Теперь он едва узнавал эту улицу, загроможденную ночною пышностью каштанов. Впереди горел фонарь, над стеклом склонялась ветка, и несколько листьев, на конце пропитанных светом, были совсем прозрачные. Чорб подошел. Тень калитки ломаным решетом хлынула к нему с панели, опутала ему ноги. За оградой, за туманной полосой гравия, вырос темный фасад знакомого дома. Одно окно было открыто и освещено. В этом янтарном провале горничная широким движением стелила яркую простыню. Чорб громко и коротко позвал ее. Одной рукой он держался за калитку, и росистое ощущение железа под ладонью было самым острым из всех воспоминаний».

Рассказ начинается с того, как Келлеры, возвратившись из оперы домой, от горничной узнают о приезде Чорба.
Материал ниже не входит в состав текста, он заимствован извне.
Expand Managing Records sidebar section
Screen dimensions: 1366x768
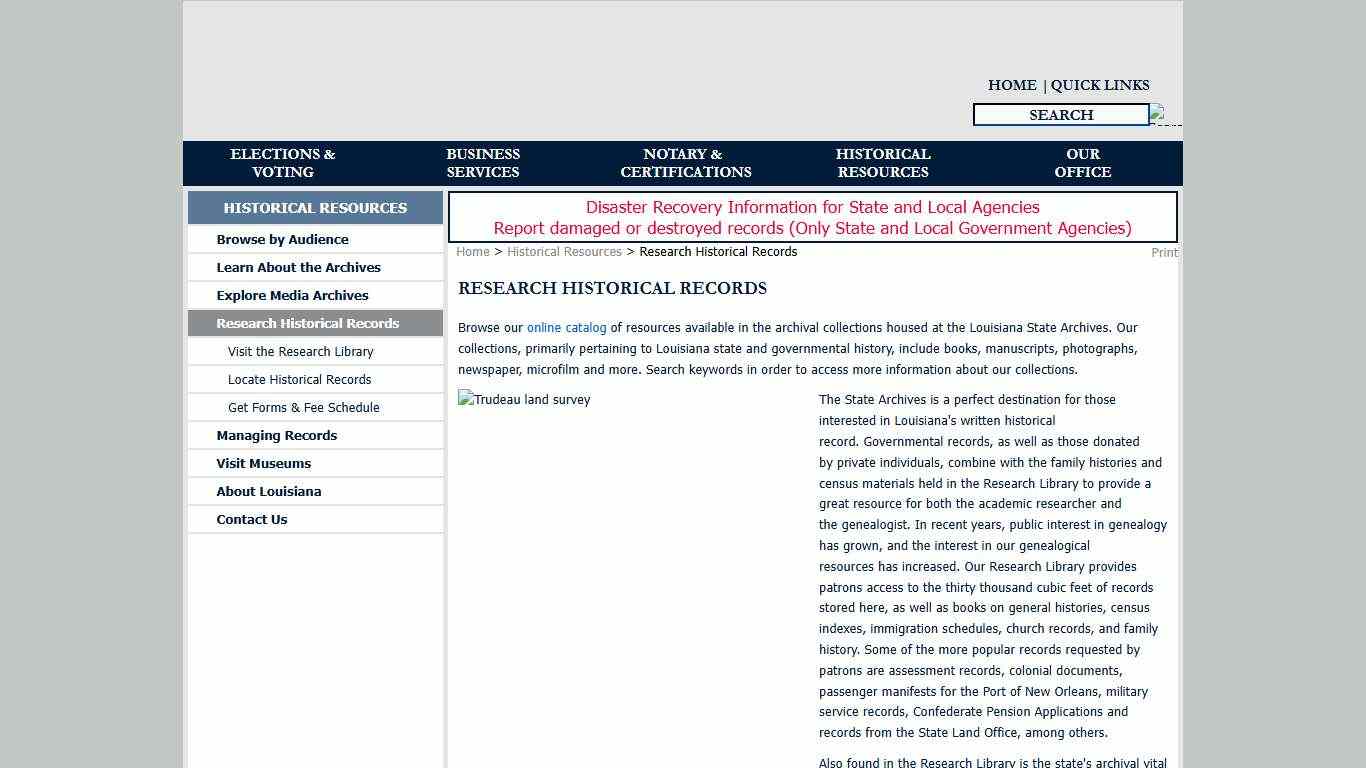276,436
И вот теперь Набоков дает нам, читателям, увидеть эту короткую, но с деталями, сцену визита Чорба, причем, глазами самой горничной. Вот такой интересный прием. Хотя, казалось бы, он мог бы и дальше продолжить описывать путь Чорба до дома Келлеров: хоть горничная и открыла калитку, но он не вошел, долго стоял на панели, пот градом катился по лицу, и он тихо сказал (грубо).

Набоков передает эту сцену, прибегая к рассказу горничной, чтобы усилить тревогу. Горничная не могла не почувствовать, что Чорб вел себя как-то неестественно, даже в дом не вошел, был не брит. Но самое главное, он был один!

«Горничная уже выбегала к нему. Как она рассказывала Варваре Климовне, ее раньше всего поразило то, что Чорб оставался молча стоять на панели, хотя она сразу отперла калитку. “Он был без шапки, — рассказывала она, — и свет от фонаря падал ему на лоб, и лоб был мокрый от пота, и волосы ко лбу пристали. Я сказала, что господа в театре, и спросила его, почему он один. У него глаза очень страшно блестели, и он как будто давно не брился. Он тихо сказал: “Передайте, что она больна”. Я спросила: “Где же вы остановились?” Он сказал: “Все там же, — а потом: — Это все равно. Я завтра утром зайду”. Я предложила ему подождать, — но он ничего не ответил, повернулся и ушел”.

Вероятно, если бы не необходимость встречи с Келлерами, он никогда бы и не возвратился сюда. Но он вернулся, и теперь ему предстояло пережить эти сутки, ночь, чтобы уехать уже отсюда навсегда, сохранив образ любимой — чистый и светлый. И поскольку он все же вынужден был оказаться здесь, то ему было просто не обойтись без ярких воспоминаний, которые хотя бы на время вернули бы ему жену…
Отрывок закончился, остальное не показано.